> Page text:
+++

Using the Beijing PM2.5 dataset, perform two types of feature engineering, creating **lag features (shifting)** and **cyclical time features (encoding)**.

## Task

Your task is to use the [Beijing PM2.5 dataset](https://archive.ics.uci.edu/dataset/381/beijing+pm2+5+data) and implement the data preprocessing and feature engineering steps within the `homework()` function.

1.  **Combining Columns and Creating Index**: Combine the `year`, `month`, `day`, and `hour` columns to create a `datetime` index for a new DataFrame `pm25` containing only the `pm2.5` values.
2.  **Resample Daily**: Resample the data to a daily frequency by taking the last observed value (23:00) for each day, saving it as `pm25_daily`.
3.  **Create Lag Features (add as new columns)**: **Add new columns to `pm25_daily`** for the `pm2.5` value 1, 2, and 3 days prior, named `lag_1`, `lag_2`, and `lag_3`.
4.  **Create Cyclical Time Features (add as new columns)**: From the index, extract the day of month (1-31) and encode it cyclically with \(θ = 2π · day / 31\). **Add new columns** `day_cos` and `day_sin` to `pm25_daily`. \
**Note:** Although months have 28/29/30/31 days, we fix the period at **31** as a simple, consistent approximation of within-month seasonality.
5.  **Return Value**: Return the final DataFrame `pm25_daily` with the following columns **(in this order)**: `pm2.5`, `lag_1`, `lag_2`, `lag_3`, `day_cos`, `day_sin`.

## Inputs/Outputs of `homework()`

* Inputs:
    * `beijing_pm25` (`pd.DataFrame`)
* Outputs:
    * `pm25_daily` (`pd.DataFrame`): DataFrame with the created features
        * The columns should be **(in this order)**: `pm2.5`, `lag_1`, `lag_2`, `lag_3`, `day_cos`, `day_sin`

Note: **Do not include import statements or code for downloading and loading the Beijing PM2.5 dataset.**

## Submission Guidelines
When submitting your solution, only submit the entire `homework()` function. Submit by selecting this week's assignment in the Omnicampus homework section, pasting the function into the submission area, and then clicking [Submit Python Code].

+++

> Information provided:
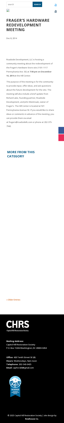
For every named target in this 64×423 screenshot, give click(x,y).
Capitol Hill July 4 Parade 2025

+++

> What this exercise asks:
1 - Set down the PM2.5 homework text above from "## Inputs/Outputs of" to "[Submit Python Code].".
2 - In the PM2.5 homework text above, what number is fixed as the period for cyclically encoding the day of month?
3 - Extend the PM2.5 homework text above, picking up after its last sentence.

> Exercise answers:
1 -
## Inputs/Outputs of `homework()`

* Inputs:
    * `beijing_pm25` (`pd.DataFrame`)
* Outputs:
    * `pm25_daily` (`pd.DataFrame`): DataFrame with the created features
        * The columns should be **(in this order)**: `pm2.5`, `lag_1`, `lag_2`, `lag_3`, `day_cos`, `day_sin`

Note: **Do not include import statements or code for downloading and loading the Beijing PM2.5 dataset.**

## Submission Guidelines
When submitting your solution, only submit the entire `homework()` function. Submit by selecting this week's assignment in the Omnicampus homework section, pasting the function into the submission area, and then clicking [Submit Python Code].

2 - 31

3 -
Please pay attention to the following points when submitting.
- Erase the `!!WRITE ME!!` when submitting
- Write your answer as one function
- When the instructions say "create feature(s)", it means **add new columns to the `pd.DataFrame`**.
-----

## Deadline

Wed, Nov 12th, 20:00 JST (GMT+9)

## 1. Importing Libraries

In [1]:
import numpy as np
import pandas as pd
import math

## 2. Download and load Beijing PM2.5 dataset

In [2]:
import requests
import io
# Specify the URL where the data is located
url = 'https://archive.ics.uci.edu/ml/machine-learning-databases/00381/PRSA_data_2010.1.1-2014.12.31.csv'

# Fetch the data from the url
r = requests.get(url, stream=True).content
# Load the data into a DataFrame
beijing_pm25 = pd.read_csv(io.BytesIO(r))

## 3. Solution

#### **NOTE: Do not include import statements or code for downloading and loading the Beijing PM2.5 dataset, as explained above.**

In [3]:
# beijing_pm25 is passed in as a pd.DataFrame
def homework(beijing_pm25):
    # 1️⃣ Kombinasikan kolom year, month, day, dan hour menjadi datetime index
    beijing_pm25["datetime"] = pd.to_datetime(
        beijing_pm25[["year", "month", "day", "hour"]]
    )
    pm25 = beijing_pm25.set_index("datetime")[["pm2.5"]]

    # 2️⃣ Resample ke frekuensi harian (ambil nilai terakhir jam 23:00)
    pm25_daily = pm25.resample("D").last()

    # 3️⃣ Buat lag features (1, 2, dan 3 hari sebelumnya)
    pm25_daily["lag_1"] = pm25_daily["pm2.5"].shift(1)
    pm25_daily["lag_2"] = pm25_daily["pm2.5"].shift(2)
    pm25_daily["lag_3"] = pm25_daily["pm2.5"].shift(3)

    # 4️⃣ Buat cyclical time features berdasarkan day of month
    day = pm25_daily.index.day
    theta = 2 * np.pi * day / 31
    pm25_daily["day_cos"] = np.cos(theta)
    pm25_daily["day_sin"] = np.sin(theta)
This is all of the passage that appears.